Diasporada sorumluluklarımız

Toplumsal dokumuzun çekirdegini teşkil eden sağlam aile yapımıza önemli katkılar sağlayacağına,kültürümüzü koruyup geliştireceğine,diasporada ilişkilerimizi daha da canlılaştıracağına,yakınlaştıracağına inandığımız derneğimiz ve FDG’miz( Avrupa Dersim Dernekleri Federasyonu) coğrafyamızda var olan kültürlerimizi,dillerimizi,inançlarımızı(ihtiyaç duyuldukça inanç kurumları vasıtasıyla) geliştirmek,korumak ve en önemlisi de dersimlerin Diasporada asıl sesi olmak ve lobisini oluşturmaktır.

 

Dersim toplumu tarih boyunca aile değerlerine verdiği önemle gelişmesini sürdürmüş ve kültürel kimliğini korumayı başarmıştır. Göçmenliğin en etkili olduğu toplum hiç kuşku yok ki dersim toplumudur ve bizlerde bu toplumun birer parçası hatta önemli hatlarından biriyiz. Sahip olduğumuz aile değerleri birlik ve beraberliğimizin, geleceğimizin en büyük teminatıdır. Ailenin kültürel kimliği , insani değerleri ve inançları koruyan temel kurum olduğu gerçeği bütün dünyada, insanlığın tartışmasız ortak kabulüdür. Bizim kültürümüzde aile, derin ve kuşatıcı bir kurum olarak toplum hayatının temeli haline gelmiştir. Dayanışma ve yardımlaşma mekanizmalarının işlemesinde, sevgi saygı gibi temel değerlerin yaşatılmasında ve insani birikimin paylaşilmasında aile kilit rol oynamaktadır.Ekonomik sorunlarla birlikte hızlı bir tırmanış içine giren kültürel sorunlar ne yazık ki, ailede çözülme ve parçalanmaları beraberinde getirmiştir. Son yıllarda artış eğilimine giren boşanma oranları, uyuşturucu kullanımı, aile içi şiddet gibi sorunlar ne yazık ki ailenin zayıflamakta olduğunu göstermektedir.

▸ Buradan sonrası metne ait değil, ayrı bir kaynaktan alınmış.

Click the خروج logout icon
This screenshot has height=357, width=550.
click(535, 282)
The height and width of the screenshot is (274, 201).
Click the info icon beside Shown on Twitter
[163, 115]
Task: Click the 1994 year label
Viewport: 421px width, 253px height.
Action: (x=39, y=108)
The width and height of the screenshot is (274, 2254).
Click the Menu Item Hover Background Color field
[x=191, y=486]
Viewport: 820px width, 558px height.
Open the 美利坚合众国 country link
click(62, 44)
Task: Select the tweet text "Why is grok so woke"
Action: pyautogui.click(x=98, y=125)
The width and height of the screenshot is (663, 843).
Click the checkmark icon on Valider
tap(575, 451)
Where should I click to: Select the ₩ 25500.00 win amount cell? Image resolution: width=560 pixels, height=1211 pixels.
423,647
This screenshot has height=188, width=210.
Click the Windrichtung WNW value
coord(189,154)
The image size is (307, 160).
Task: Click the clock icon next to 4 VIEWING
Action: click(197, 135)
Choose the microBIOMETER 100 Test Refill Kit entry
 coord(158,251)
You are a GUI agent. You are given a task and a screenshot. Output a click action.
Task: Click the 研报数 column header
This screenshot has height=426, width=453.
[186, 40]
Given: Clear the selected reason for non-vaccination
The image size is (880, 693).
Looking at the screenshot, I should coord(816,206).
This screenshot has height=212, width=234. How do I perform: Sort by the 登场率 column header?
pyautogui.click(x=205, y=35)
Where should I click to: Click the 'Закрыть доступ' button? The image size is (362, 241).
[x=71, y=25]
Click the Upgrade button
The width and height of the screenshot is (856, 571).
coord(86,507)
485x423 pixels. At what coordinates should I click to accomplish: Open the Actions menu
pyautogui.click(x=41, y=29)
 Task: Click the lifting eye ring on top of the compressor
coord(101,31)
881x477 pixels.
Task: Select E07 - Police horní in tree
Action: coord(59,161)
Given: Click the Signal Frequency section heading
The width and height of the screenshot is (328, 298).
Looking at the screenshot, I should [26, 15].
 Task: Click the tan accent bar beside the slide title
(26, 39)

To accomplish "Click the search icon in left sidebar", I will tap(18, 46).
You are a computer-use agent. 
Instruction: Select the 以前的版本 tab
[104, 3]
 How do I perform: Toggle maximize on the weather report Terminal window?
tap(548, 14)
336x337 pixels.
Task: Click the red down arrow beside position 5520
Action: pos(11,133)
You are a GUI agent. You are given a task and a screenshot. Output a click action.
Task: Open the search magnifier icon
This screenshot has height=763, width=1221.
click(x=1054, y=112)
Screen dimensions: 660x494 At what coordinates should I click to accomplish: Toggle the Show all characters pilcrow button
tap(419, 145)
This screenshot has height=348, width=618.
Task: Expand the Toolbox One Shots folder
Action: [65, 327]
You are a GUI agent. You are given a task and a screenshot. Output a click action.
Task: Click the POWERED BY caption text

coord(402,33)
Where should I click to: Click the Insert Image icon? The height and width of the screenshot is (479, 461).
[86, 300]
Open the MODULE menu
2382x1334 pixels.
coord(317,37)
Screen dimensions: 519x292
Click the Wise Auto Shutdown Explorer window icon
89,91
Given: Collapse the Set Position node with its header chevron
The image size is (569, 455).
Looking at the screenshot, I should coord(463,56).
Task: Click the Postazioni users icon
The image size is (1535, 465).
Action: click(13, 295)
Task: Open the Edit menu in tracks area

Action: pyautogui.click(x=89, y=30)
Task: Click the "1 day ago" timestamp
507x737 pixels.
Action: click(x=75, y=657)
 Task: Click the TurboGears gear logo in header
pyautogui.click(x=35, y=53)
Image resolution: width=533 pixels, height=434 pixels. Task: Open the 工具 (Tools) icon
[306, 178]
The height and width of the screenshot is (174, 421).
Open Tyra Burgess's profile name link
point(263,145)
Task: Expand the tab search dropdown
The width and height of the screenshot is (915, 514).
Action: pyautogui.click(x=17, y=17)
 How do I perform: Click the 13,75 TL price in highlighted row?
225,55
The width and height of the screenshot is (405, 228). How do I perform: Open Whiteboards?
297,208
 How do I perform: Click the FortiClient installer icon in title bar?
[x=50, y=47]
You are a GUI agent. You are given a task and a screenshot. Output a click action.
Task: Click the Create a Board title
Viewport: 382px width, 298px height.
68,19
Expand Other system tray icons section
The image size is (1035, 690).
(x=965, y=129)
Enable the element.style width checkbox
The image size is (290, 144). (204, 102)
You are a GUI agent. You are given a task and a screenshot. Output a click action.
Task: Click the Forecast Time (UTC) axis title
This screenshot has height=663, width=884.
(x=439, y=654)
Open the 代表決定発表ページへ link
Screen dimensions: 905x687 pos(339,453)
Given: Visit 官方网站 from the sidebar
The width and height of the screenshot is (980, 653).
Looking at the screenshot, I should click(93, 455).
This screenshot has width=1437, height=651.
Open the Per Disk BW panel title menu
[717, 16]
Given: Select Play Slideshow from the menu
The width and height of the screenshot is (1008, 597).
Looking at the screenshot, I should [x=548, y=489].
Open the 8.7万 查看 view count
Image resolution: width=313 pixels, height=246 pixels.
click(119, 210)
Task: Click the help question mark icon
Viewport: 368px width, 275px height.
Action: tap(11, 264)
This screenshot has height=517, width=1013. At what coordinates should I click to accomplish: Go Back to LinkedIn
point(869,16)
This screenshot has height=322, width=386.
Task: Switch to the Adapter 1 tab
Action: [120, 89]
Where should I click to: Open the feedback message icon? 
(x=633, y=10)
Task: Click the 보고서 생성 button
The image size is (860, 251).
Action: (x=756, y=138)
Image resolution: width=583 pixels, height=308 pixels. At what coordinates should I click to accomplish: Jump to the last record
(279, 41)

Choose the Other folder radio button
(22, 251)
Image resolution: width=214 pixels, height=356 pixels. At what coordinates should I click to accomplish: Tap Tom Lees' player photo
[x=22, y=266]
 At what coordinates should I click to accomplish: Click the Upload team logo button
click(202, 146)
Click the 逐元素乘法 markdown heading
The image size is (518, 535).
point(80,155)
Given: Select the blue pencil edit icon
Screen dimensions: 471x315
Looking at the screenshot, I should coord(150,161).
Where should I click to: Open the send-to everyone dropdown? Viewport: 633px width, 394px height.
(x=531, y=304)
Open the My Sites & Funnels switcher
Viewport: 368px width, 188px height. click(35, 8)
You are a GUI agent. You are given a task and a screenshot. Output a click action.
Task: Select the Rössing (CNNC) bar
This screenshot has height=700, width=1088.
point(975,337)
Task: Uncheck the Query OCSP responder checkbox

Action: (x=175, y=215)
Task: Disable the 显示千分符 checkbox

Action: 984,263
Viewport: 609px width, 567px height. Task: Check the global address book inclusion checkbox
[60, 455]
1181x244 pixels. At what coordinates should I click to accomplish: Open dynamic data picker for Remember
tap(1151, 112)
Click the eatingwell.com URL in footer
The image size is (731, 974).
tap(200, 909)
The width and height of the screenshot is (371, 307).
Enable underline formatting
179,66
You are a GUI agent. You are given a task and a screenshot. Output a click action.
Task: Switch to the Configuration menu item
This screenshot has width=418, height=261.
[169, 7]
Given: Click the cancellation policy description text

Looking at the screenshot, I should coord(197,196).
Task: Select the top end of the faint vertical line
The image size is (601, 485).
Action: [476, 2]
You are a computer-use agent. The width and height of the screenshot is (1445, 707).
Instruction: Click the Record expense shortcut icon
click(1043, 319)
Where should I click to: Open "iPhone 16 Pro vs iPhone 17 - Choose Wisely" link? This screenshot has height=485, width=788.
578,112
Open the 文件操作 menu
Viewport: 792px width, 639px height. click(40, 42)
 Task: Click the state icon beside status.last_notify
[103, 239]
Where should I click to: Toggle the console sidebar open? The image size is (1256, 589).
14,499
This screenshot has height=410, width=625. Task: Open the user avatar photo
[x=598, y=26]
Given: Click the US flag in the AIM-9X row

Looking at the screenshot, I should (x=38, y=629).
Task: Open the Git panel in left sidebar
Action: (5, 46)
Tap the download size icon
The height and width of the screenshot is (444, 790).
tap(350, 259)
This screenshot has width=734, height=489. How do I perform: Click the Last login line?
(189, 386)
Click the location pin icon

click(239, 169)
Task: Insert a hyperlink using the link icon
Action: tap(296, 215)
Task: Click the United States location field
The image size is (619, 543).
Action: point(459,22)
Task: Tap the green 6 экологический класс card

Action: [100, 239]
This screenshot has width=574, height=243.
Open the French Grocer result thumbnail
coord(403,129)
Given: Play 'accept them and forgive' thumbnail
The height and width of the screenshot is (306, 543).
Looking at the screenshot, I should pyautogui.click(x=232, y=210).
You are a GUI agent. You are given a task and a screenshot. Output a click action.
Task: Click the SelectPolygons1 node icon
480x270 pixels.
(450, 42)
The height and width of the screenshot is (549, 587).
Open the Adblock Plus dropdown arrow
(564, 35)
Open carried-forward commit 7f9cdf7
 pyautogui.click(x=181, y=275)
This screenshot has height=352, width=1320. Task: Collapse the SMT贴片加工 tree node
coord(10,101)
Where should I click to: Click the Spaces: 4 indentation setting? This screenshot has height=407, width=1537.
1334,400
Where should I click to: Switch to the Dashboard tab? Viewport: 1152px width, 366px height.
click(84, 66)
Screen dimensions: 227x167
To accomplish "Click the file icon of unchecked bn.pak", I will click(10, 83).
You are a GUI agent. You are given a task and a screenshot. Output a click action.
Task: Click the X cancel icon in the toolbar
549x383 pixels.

 Avrupa Birliği’nde göçmenlerin yerel seçimlerde oy kullanması ve siyasi süreçlere yerelden başlayarak daha etkin katılımlarının sağlanması konusunda önemli atılımlar yapılmaktadır.Gençlerimizin gelecekte politika da söz sahibi olabilmeleri için kurum olarak bu alanlarda da çesitli çalismalar yaratmalı ve dersimi diasporada daha iyi temsil edebilmenin koşullarını yaratabilmeliyiz, çünkü göçmenlikte en çok etkilenen illerden bir tanesi de hiç kuşku yok ki Dersimdir, Bu bağlamda bağlı bulunduğumuz federasyonumuza da büyük işler düşmektedir.21.yy.a çok yaklaştığımız bir dönemde insanların refah ve mutluluk içerisinde yaşamalarını, ekonomik, sosyal ve siyasal politikalar vasıtasıyla sürdüre bilinir hale getirtilmesiyle mümkündür.Yoksulluk yalın kelime haliyle dahi korkunç bir insanlık gerçeğini yansıtmaktadır.Yoksulluğa ilave olarak bölgesel sorunlar,iç savaşlar,etnik çatismalar,dini çeliskilerle bütün bu sebeplerden dolayı yoksulluğu daha da vahim hale getirmektedir.Kısacası yoksulluk bu yüzyılın sonunda insanlığın en büyük sorunu olmakla beraber küreselleşmenin yoksul ülkelerin kültürlerine de olumsuz etki edeceği gerçeğini hatırlamakta yarar görüyorum.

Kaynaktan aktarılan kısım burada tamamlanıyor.